The authors used   geographical data to map out regions that could generate electricity from the   sun, wind, biomass and water. They then identified those regions where using   renewables might be cheaper than existing sources such as diesel or   electricity grids.

“We found good wind   energy potential in North Africa and good solar energy potential in Sub-Saharan Africa   and the Sahara belt,” said the report’s editor, Fabio Monforti-Ferrario.

The report says small   hydroelectric power plants would suit Equatorial Africa, where many people   live closer to river systems than to existing electricity grids.

Monforti-Ferrario added that   “biomass   is the ‘green gold’ of Central Africa”, but cautioned against its   widespread use on sustainability grounds.

Speaking more broadly, he   said Africa’s ability to tap the potential of renewables potential is   hampered by reliance on subsidised diesel fuel.

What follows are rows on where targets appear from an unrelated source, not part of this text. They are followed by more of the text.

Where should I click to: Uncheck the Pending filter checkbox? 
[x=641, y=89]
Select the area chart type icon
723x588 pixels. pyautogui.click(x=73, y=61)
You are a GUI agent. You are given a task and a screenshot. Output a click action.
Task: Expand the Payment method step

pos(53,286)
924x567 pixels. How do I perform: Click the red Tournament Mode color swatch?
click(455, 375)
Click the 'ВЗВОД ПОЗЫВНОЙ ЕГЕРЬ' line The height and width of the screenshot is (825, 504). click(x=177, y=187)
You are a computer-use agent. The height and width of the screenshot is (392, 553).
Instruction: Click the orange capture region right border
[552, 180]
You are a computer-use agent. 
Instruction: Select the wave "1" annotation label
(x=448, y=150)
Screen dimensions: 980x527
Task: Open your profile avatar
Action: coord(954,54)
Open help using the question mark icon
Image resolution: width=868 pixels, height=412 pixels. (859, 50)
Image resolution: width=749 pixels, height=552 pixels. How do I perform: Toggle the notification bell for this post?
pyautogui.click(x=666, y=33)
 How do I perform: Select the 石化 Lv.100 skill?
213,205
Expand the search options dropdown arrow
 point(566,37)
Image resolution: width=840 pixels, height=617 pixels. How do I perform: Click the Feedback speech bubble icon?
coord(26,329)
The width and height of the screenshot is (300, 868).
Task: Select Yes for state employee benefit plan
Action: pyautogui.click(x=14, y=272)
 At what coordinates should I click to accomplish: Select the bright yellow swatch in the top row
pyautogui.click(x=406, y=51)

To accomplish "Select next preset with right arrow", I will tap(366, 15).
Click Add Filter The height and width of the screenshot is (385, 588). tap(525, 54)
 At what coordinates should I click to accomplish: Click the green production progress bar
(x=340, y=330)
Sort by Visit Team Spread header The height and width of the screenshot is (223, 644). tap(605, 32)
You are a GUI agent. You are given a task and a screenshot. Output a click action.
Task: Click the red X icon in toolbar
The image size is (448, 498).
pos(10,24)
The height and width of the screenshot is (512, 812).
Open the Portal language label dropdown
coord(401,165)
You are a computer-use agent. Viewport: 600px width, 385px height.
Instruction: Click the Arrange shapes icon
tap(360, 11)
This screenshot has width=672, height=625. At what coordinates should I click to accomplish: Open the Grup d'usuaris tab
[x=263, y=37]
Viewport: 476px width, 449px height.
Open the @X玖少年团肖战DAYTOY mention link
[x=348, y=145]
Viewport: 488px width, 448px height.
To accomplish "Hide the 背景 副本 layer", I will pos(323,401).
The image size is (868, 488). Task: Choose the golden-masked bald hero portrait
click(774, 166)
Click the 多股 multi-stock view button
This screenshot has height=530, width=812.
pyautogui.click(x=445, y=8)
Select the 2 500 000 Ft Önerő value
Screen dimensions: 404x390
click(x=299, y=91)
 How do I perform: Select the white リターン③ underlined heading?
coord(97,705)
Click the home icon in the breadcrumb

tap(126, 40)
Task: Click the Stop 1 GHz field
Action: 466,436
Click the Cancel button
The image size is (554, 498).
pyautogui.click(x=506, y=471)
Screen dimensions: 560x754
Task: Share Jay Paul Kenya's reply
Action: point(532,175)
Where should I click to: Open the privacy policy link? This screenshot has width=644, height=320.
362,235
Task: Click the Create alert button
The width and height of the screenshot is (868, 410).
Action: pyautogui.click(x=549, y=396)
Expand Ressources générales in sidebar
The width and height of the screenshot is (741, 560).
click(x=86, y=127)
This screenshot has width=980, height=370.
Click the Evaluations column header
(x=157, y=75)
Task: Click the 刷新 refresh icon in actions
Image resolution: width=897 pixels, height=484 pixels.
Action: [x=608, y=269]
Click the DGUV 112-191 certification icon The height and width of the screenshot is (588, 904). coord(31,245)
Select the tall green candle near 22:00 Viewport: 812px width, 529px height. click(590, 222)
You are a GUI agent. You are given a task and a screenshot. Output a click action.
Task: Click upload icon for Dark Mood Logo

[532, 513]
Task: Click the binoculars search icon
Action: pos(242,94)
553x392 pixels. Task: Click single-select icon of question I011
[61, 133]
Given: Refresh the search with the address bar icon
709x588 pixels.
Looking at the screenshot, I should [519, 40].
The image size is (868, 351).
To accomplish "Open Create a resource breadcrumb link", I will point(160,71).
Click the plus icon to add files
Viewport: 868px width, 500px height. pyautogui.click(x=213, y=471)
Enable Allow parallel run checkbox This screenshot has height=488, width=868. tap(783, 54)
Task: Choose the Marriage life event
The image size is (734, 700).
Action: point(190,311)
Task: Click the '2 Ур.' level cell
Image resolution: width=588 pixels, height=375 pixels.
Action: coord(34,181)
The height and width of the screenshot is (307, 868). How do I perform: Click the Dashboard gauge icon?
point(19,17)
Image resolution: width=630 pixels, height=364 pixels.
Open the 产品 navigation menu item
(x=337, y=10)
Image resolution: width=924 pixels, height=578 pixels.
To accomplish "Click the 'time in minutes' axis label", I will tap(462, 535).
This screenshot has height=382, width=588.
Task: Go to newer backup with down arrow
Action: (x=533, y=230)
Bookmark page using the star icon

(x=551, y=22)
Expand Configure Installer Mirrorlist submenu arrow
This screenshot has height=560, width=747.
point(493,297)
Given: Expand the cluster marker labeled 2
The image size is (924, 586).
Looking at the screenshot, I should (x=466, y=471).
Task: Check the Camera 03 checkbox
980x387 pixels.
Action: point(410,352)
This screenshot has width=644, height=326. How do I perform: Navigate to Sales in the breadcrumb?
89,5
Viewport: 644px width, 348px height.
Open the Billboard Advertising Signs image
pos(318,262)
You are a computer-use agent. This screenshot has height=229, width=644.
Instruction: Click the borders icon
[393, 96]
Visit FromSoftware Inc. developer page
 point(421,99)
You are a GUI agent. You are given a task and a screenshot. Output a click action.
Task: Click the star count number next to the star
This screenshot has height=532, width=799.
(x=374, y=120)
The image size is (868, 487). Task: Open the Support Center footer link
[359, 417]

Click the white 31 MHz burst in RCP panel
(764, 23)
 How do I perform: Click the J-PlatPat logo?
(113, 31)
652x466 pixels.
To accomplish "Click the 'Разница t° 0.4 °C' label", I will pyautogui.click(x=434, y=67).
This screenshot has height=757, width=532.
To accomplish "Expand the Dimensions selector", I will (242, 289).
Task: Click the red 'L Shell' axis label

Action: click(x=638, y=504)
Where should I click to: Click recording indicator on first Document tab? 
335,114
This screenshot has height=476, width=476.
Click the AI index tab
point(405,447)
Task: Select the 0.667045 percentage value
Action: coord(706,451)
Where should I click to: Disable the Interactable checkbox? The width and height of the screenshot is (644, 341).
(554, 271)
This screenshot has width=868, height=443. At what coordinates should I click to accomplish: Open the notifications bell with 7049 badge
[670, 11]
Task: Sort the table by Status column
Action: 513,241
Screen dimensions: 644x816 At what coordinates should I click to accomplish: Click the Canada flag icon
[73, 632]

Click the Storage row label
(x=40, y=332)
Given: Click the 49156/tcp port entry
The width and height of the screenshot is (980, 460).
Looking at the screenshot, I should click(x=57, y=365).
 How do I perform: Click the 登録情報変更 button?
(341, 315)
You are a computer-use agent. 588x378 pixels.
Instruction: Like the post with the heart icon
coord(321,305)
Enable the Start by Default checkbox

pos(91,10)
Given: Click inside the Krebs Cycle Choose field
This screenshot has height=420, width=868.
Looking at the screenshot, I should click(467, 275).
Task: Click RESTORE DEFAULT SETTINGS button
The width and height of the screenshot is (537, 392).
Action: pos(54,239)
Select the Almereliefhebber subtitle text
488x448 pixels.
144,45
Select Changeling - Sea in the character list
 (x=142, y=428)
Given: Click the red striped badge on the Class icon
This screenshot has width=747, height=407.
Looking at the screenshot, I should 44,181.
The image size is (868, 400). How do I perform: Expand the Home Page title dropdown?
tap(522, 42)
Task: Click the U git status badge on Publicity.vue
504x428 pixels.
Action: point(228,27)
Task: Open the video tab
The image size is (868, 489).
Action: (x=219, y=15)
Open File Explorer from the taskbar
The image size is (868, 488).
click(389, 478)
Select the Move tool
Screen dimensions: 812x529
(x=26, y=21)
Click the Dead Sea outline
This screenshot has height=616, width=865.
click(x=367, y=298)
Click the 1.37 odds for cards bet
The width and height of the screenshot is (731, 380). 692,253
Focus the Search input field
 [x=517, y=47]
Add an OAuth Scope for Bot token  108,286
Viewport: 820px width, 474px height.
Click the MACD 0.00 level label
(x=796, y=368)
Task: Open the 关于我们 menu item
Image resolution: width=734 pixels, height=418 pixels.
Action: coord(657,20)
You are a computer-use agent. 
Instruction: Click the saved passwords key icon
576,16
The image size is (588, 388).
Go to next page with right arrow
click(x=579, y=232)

“It is the policy of   African countries to keep the cost of diesel low, even though [this policy]   is unsustainable. It makes the use of [alternatives like] photovoltaic   systems unattractive to consumers,” he said.

This view is backed by   Dieter Holm, honorary   board member of the International Solar Energy Society based in South Africa.   But he said the report had focused too heavily on petrol subsidies, and not   enough on the ability of renewable to create jobs.

Holm said that in Africa   photovoltaics and wind energy can create 62 and 12 jobs per gigawatt hour of   electricity produced respectively, compared to less than one job in the coal   industry for the same energy output.

“Political   decision-makers in Africa should be well-informed of the overall potential of   renewable energy sources in terms of electricity generation, job creation,   and environmental sustainability,” Holm told SciDev.Net.